BOOTSTRAP_FILE="/etc/init.d/calvados_bootstrap.cfg"
source $BOOTSTRAP_FILE
VM_NAME=$1
HB_MISS_COUNT=$2
HB_MISS_COUNT_MAX=3

coredir="/misc/scratch/${1}_core_`date +"%Y-%m-%d-%H:%M"`_${2}_hbmiss"
mkdir -p $coredir
LOG=$coredir/cmdlog.txt
> $LOG

function dateandrun
{
    local DATE_CMD='date +"%Y-%m-%d-%H:%M:%S:%N"'
    local T=`$DATE_CMD`
    echo $T execute: $* >> $LOG
    if [ -z "$OUTF" ]
    then
        # if filename (OUTF) is not provided, collect any
        # command errors into a log file.
        eval $* 1>>$coredir/cmdoutput.txt 2>&1
    else
        eval $* 1>>$coredir/$OUTF 2>&1
    fi
}

OUTF= dateandrun echo Start


# Sysrq are intrusive, so collect this data only on 3rd HB miss
if [ $HB_MISS_COUNT -eq $HB_MISS_COUNT_MAX ] ; then
    OUTF= dateandrun echo "Running Process Stack Trace"

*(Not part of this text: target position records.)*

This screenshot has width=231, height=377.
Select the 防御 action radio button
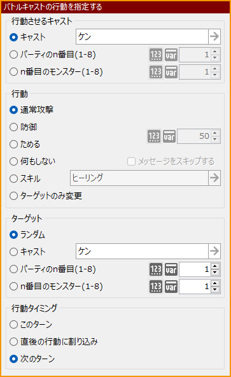pyautogui.click(x=14, y=127)
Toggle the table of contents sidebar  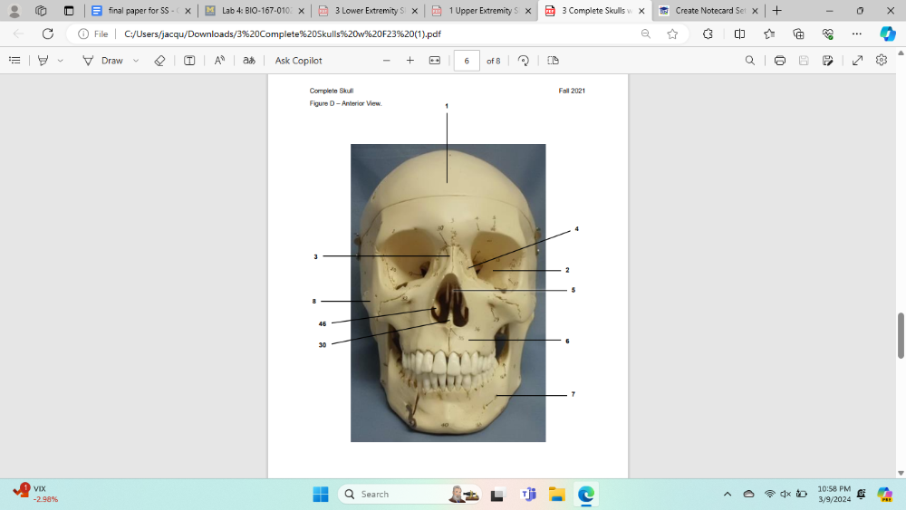pyautogui.click(x=14, y=61)
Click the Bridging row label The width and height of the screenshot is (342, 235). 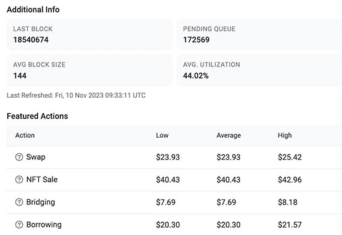tap(41, 202)
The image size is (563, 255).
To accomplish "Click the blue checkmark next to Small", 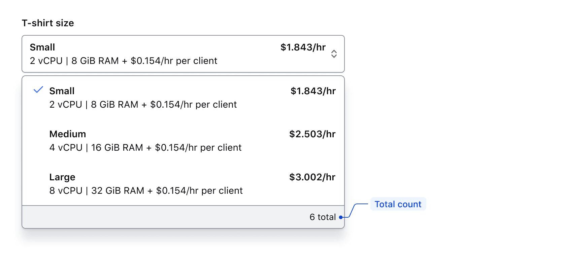I will (38, 90).
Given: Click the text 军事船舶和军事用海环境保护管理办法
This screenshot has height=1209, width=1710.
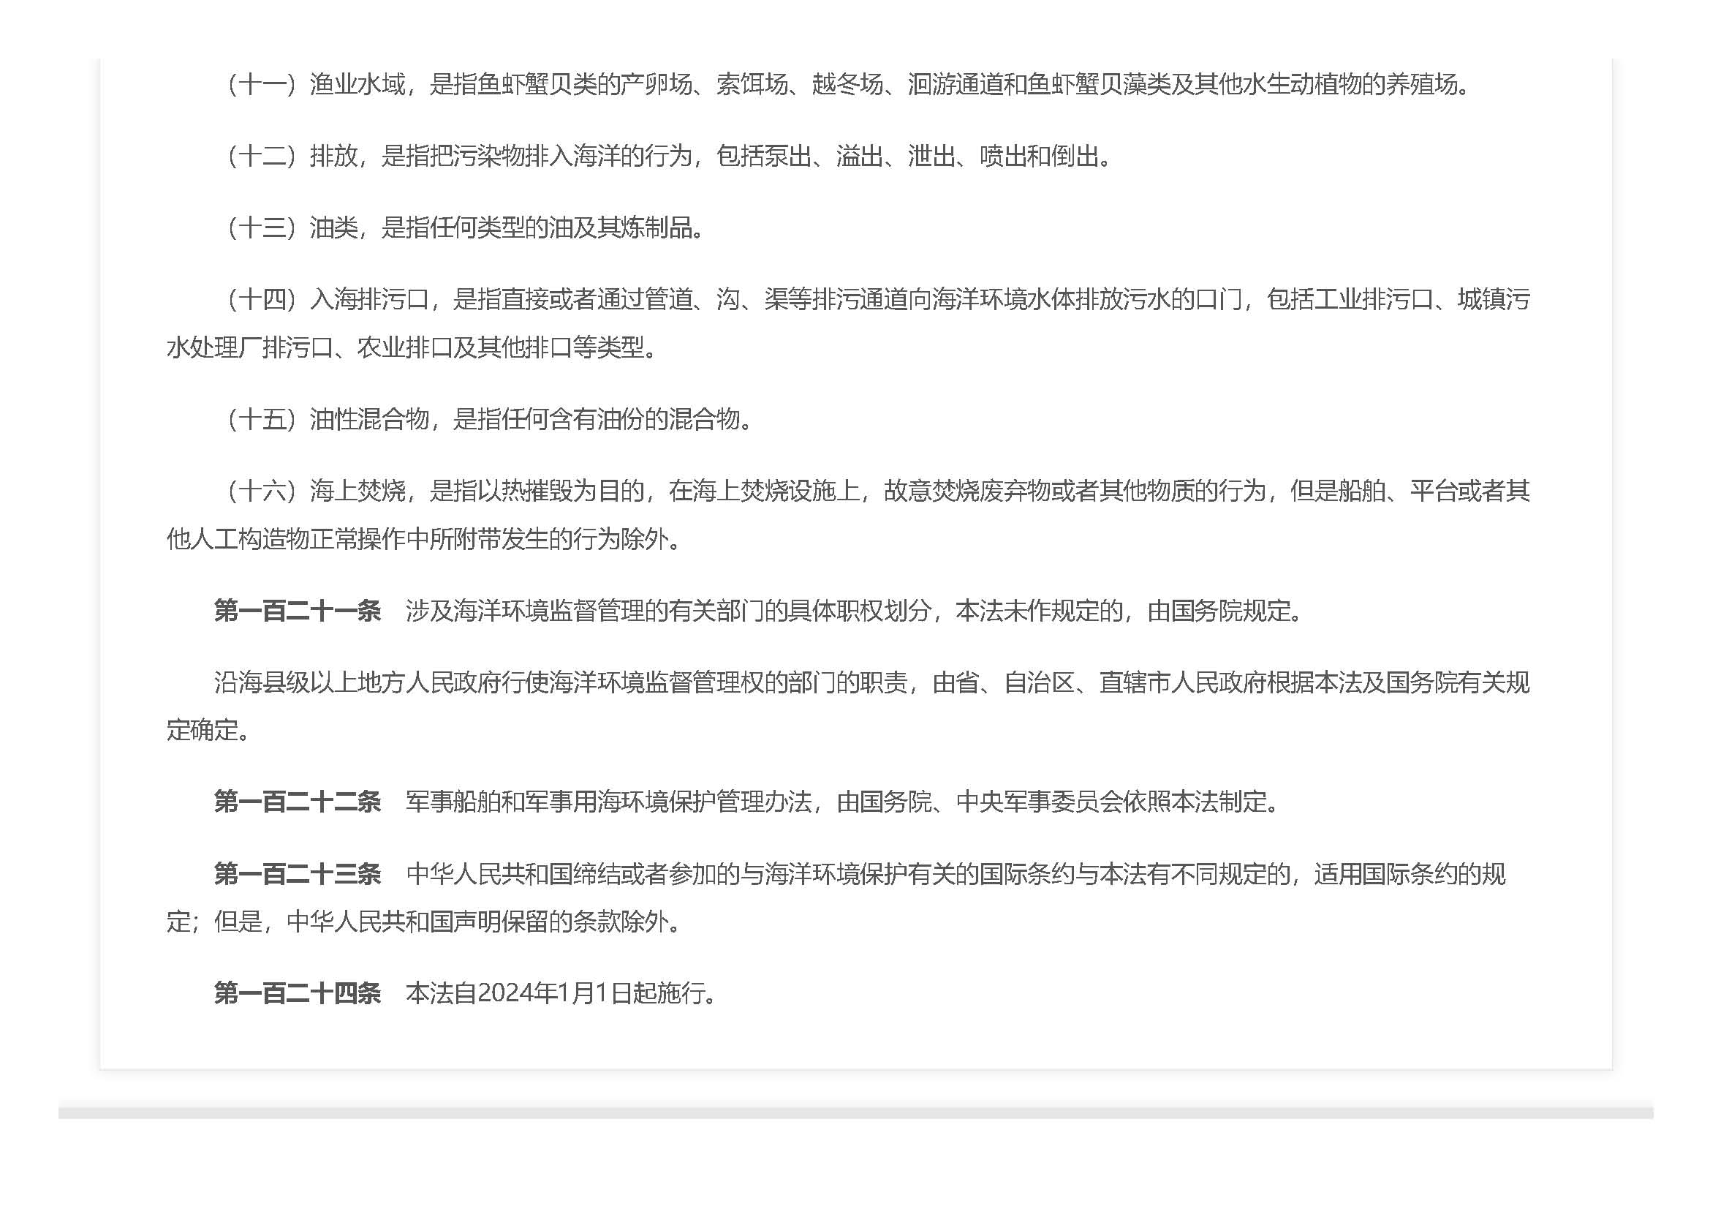Looking at the screenshot, I should [608, 802].
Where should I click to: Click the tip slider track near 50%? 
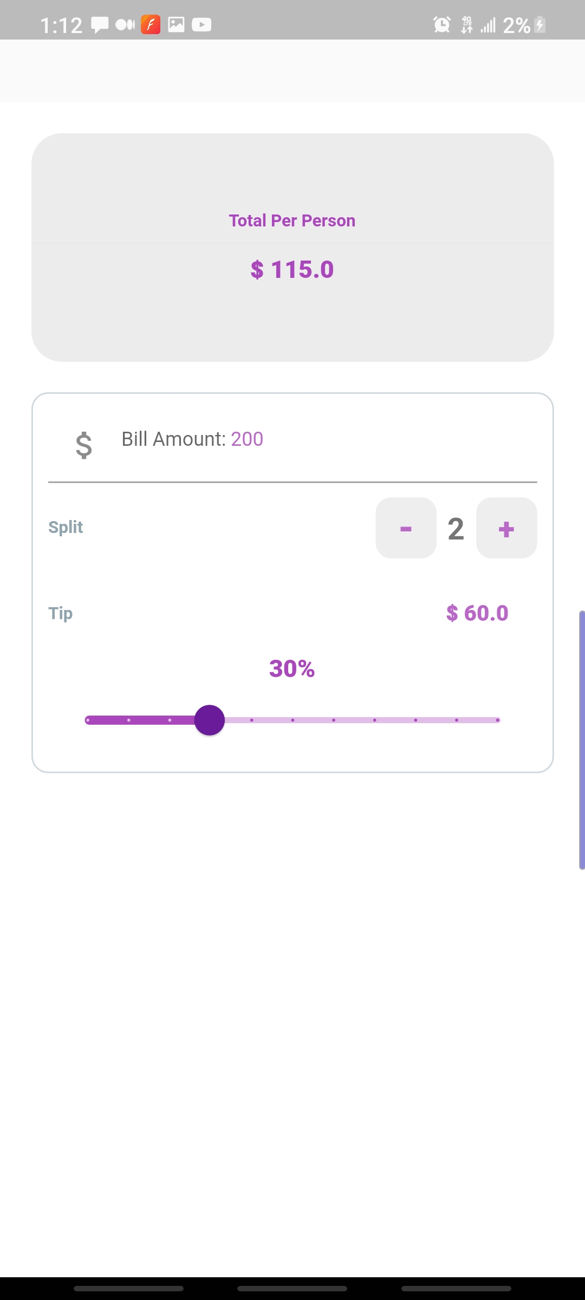(x=293, y=719)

    #Skip collection of the pstack, since the cores are collected.
    #pstack is causing spinlock lockup (mostly in arm cards, sometimes in x86 cards)
    ## Collect the pstack for all running process
    #while read line; do
    #    OUTF=pstack.txt dateandrun echo "Stack trace for pid" $line
    #    OUTF=pstack.txt dateandrun pstack $line
    #done < /dev/cgroup/memory/machine/sysadmin.libvirt-lxc/tasks

    # Collect lspci output on final miss.
    OUTF=lspci.txt dateandrun lspci -tv

    # And collect disk usage - only need to do this once, it
    # should not be very volatile
    OUTF=df.txt dateandrun df -k

    # And collect the hushd ctrace tarball. hushd does a ctrace_dump_all before
    # calling this script, so the traces will be complete. If this script is
    # executed on host by vm_manager, the ctraces may not be complete.
    OUTF= dateandrun tar -cf $coredir/hushd.ctrace.tar /var/log/ctrace/hushd
fi

# Collect the interrupt statistics and kvm vm_exit statistics
# Do it only once since the script is called twice - once on
# 2nd hb miss and again on 3rd hb miss so we will have two
# snapshots for this
OUTF=interrupts_${2}_hbmiss dateandrun cat /proc/interrupts

# However, hushd only calls the script 1 time, and since we don't know what
# is calling the script, do this again if the argument is '3'
if [ $HB_MISS_COUNT -eq $HB_MISS_COUNT_MAX ] ; then
    usleep 200000 
    OUTF=interrupts_${2}_hbmiss_2 dateandrun cat /proc/interrupts
fi

OUTF=top_snapshot dateandrun top -H -n 1 -b
OUTF=pstree dateandrun ps awxgf

# Collect kernel trace buffer
if [ -f /sys/kernel/debug/tracing/trace ]; then
    OUTF=ktrace.log dateandrun cat /sys/kernel/debug/tracing/trace 
fi

# Collect /var/log
OUTF= dateandrun cp /var/log/libvirt/libvirtd.log $coredir/libvirtd.log
dateandrun cp /var/log/syslog.log $coredir/syslog.log
dateandrun cp /var/log/messages $coredir/messages
dateandrun sync

dateandrun echo Finish

exit 0